Terry’s eyes widened as he connected the dots. Marlon was obsessed with anti-fall pottery because of the way his family had died; had given his cat the ability to teleport in a way that would have saved his own family. It all made a tragic sort of sense, when he thought about it.

“Went on the bender of all benders. Terraform pulled me up from a puddle of my own shit and piss, told me of an idea to create a little utopia underground.” Marlon flashed a wry smile, forced as it was. “No cars here, see.” Then he tilted his head as if in realization. “Lots of bridges though.” He snorted humorlessly. “Anyway, I’m sure he thought I’d develop into some sort of partner. Or at least someone of use. Instead…” He held his hands out wide, encompassing the shop. “Just a useless recluse, tinkering with clay and far too many felines.”

“You’re not useless, Marlon. The implications of your experiments are groundbreaking.” Terry nodded toward the rafters. “I mean, come on! You made your cat a Traveler!”

He shook his head sadly.

“No, Terry. I’ve wasted these twenty years.” He waved a hand to encompass the shop. “None of it works without me, see? Marmalade pulls on my aura when he teleports. The pots need me nearby to function.” He split space without a flicker of movement and a vase dropped into his hands. “My life has been a waste.” He threw the vase away. Terry’s senses were sharper than ever and he felt the slight connection between man and pottery. Then, he felt Marlon reject the pull, sever the connection.

The vase shattered, littering the floor with a thousand pieces of ceramic.

The shock of that sound rooted Terry in place and he struggled to think. What could he say to bring the man back from his melancholy?

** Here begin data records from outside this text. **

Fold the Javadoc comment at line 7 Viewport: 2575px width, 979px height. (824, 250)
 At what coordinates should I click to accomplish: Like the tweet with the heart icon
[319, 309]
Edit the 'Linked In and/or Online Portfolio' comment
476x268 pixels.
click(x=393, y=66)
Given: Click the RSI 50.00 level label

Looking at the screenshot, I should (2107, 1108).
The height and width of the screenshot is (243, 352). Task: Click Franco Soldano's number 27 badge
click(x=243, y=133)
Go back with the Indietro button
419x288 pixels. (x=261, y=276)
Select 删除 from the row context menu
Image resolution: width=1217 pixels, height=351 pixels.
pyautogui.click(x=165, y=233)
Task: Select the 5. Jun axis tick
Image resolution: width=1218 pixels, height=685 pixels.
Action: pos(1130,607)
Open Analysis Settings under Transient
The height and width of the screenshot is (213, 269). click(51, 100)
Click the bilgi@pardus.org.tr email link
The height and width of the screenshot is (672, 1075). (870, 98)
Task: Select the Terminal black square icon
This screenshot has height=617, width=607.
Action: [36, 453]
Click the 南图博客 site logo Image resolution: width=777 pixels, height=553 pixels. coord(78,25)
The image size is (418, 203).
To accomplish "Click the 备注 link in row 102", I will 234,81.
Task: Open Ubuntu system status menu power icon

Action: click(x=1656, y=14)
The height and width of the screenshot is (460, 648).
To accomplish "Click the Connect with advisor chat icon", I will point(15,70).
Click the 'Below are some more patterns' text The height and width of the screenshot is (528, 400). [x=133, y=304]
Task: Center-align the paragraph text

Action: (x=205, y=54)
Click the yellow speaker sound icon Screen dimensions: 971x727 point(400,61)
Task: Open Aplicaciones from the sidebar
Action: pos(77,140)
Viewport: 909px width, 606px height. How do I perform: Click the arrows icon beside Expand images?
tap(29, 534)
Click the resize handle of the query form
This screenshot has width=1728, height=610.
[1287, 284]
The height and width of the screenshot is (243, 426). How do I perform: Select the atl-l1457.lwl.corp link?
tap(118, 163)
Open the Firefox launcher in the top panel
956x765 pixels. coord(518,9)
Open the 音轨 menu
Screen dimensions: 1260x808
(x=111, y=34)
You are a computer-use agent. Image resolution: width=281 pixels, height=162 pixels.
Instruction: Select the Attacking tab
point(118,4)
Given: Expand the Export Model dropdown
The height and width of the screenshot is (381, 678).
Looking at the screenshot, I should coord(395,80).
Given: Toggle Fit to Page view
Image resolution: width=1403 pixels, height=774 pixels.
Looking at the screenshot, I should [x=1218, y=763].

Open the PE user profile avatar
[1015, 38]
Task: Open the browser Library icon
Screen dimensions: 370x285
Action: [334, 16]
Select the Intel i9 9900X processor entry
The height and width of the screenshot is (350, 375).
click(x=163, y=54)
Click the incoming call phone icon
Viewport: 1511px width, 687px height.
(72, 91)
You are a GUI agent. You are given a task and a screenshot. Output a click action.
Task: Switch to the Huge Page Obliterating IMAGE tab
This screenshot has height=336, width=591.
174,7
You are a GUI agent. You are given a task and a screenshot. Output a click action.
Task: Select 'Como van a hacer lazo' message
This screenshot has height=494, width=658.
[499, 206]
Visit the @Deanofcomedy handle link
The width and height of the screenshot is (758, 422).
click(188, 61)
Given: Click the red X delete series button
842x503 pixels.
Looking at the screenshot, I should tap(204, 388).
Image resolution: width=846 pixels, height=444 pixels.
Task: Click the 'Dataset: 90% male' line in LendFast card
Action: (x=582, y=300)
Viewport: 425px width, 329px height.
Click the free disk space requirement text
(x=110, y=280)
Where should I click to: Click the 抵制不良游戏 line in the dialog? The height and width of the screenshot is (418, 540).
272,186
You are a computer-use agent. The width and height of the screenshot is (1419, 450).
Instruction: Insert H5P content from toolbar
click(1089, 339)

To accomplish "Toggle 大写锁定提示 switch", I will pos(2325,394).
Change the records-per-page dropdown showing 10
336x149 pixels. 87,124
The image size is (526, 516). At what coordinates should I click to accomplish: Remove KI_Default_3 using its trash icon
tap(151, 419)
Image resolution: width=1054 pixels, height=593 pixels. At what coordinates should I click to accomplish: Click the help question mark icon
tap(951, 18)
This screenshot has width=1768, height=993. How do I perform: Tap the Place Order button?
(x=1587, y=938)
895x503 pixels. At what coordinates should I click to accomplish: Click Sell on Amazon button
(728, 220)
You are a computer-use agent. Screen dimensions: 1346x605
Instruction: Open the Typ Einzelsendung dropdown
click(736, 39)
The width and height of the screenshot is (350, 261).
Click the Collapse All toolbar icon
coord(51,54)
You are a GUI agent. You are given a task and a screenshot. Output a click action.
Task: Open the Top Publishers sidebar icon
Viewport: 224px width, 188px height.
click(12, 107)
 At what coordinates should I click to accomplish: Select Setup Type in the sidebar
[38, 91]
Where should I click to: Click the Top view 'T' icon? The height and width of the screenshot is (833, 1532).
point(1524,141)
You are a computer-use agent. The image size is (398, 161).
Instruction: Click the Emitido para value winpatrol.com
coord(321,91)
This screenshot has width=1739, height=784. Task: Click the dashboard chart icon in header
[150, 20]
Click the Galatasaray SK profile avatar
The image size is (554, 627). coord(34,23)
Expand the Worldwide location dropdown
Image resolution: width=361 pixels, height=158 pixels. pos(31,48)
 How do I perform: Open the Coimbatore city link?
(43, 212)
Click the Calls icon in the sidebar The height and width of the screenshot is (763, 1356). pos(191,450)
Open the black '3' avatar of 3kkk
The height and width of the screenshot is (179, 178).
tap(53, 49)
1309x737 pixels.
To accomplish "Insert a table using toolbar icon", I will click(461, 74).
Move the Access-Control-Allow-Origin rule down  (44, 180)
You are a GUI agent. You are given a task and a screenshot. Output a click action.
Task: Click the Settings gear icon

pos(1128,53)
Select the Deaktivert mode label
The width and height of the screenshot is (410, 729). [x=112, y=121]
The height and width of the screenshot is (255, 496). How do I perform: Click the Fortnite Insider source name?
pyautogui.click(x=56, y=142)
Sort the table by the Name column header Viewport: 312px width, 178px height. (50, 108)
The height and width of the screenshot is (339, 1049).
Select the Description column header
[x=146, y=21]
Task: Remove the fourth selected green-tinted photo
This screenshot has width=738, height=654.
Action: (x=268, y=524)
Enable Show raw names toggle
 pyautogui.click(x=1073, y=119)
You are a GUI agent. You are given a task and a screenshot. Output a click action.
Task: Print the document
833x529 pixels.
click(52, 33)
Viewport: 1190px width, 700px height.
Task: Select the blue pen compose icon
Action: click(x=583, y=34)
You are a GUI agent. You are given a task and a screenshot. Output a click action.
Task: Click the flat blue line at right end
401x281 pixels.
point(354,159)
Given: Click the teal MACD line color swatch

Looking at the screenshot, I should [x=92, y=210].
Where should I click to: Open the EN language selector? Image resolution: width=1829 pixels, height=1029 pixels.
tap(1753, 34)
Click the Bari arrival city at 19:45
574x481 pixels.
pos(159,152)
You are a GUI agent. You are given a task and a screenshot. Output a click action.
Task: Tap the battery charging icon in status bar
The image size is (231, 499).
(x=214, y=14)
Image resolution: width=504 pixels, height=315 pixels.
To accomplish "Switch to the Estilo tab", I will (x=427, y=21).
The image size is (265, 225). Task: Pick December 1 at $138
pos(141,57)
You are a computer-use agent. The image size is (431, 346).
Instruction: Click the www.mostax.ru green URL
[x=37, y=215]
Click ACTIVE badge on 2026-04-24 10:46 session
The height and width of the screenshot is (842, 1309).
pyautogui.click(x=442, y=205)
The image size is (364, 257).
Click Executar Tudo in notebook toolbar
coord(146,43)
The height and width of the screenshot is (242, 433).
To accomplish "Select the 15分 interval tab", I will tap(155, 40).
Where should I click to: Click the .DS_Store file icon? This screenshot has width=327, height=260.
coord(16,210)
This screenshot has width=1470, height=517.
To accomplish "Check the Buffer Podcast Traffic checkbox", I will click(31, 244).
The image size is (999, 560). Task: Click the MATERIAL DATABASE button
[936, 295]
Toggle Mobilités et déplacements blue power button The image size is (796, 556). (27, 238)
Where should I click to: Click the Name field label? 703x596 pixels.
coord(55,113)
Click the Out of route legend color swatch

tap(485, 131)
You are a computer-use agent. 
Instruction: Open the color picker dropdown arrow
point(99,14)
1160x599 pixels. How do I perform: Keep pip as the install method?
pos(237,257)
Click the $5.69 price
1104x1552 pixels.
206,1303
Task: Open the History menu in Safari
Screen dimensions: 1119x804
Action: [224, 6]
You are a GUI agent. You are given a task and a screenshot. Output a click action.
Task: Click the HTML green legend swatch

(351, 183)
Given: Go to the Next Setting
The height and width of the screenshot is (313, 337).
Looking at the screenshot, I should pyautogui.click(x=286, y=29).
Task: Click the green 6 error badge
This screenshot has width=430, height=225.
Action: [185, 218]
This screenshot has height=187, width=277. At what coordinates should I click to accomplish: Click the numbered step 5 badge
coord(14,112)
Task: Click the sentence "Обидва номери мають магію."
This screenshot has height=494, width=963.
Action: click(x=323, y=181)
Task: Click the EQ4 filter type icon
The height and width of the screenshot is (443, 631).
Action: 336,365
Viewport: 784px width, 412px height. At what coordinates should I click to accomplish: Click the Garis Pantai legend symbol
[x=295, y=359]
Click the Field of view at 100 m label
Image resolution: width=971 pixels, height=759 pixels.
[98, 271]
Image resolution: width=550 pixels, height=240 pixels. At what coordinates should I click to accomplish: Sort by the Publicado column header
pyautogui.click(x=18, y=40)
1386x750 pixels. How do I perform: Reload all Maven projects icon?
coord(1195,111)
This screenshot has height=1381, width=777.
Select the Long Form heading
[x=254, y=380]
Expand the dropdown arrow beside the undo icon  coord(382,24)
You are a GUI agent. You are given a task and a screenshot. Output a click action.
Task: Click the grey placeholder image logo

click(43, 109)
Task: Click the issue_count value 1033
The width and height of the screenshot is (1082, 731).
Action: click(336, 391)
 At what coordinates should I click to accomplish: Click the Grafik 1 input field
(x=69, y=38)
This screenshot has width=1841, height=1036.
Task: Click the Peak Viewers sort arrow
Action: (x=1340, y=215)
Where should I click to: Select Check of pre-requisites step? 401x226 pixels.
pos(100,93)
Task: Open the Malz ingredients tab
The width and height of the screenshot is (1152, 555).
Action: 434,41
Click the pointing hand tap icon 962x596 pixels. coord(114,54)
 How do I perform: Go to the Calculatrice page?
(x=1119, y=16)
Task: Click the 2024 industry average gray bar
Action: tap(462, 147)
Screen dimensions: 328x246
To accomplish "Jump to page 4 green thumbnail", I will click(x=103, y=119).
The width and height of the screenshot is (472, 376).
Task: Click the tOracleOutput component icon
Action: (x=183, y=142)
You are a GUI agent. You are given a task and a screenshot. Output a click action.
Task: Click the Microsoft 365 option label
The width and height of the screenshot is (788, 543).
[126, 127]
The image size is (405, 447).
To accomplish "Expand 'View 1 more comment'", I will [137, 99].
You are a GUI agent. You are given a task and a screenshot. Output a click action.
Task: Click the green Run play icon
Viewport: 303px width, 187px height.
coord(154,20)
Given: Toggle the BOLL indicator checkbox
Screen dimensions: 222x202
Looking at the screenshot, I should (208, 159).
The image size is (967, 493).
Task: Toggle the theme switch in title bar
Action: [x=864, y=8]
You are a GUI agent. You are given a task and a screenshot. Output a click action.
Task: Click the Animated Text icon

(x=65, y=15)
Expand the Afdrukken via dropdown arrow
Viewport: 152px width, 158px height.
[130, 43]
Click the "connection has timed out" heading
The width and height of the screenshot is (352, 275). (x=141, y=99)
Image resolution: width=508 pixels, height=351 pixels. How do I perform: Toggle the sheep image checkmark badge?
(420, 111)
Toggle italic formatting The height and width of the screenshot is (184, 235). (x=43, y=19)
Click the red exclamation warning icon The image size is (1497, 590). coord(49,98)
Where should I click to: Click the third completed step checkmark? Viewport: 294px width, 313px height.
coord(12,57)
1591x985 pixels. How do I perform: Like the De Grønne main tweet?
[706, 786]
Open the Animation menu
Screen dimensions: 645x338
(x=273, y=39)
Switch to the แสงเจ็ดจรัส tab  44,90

Moments passed and Terry felt powerless in the face of Marlon’s mood. For some reason, he couldn’t think of the words he needed. After the silence grew too heavy, Marlon’s wicker chair creaked and he stood up. He walked toward the closet, pulling free a broom and dustpan. Any other time, Terry would have been shocked to see the man physically grab for something, rather than directly portal it into his hands.

But now…all he could do was watch in shocked silence as Marlon began to sweep.

“Let’s take a break,” Marlon said softly without looking up from his task. “Sorry, I know you came for a reason but…I just need to be alone for a bit.”

Terry nodded, feeling tumbled like a leaf in the wind before Marlon’s past. He had felt like he understood loss, but the weight of losing your entire life in an accident pulled at Terry’s heart. Working for the next couple of decades to prevent it from ever happening again, only to hit a wall…that was a tragedy Terry couldn’t imagine.

“Sure thing, Marlon. Just…let me know when…”

He couldn’t find the right words, but Marlon simply waved in reply before turning back to the broken pottery.

Terry cut a portal through space, appearing outside the shop a moment later. He glanced around the alley, feeling lost for some reason. Then, a familiar cat leaped from the shop door, stopping in front of Terry’s ankles, rubbing itself against his skin.

He reached down, a smile forming.

“Hey, Marmalade.” He scratched the cat’s back and it purred against his hand. “I think Marlon needs you more than me.”

A thought struck him suddenly and he activated his Aura Snapshot ability, capturing the mold of Marmalade’s aura in an instant.

The cat gave one more purr, then disappeared with a flash of aura. Terry examined the space the cat had been a moment earlier, marveling at how effortlessly it teleported.

He resolved to figure out that trick, even if Marlon considered it a dead end.

But first, he wanted to link up with his friends. He needed to do something to get his mind off of things and he knew Katie and Peter were Market natives. They’d know all the fun things to do in the Market.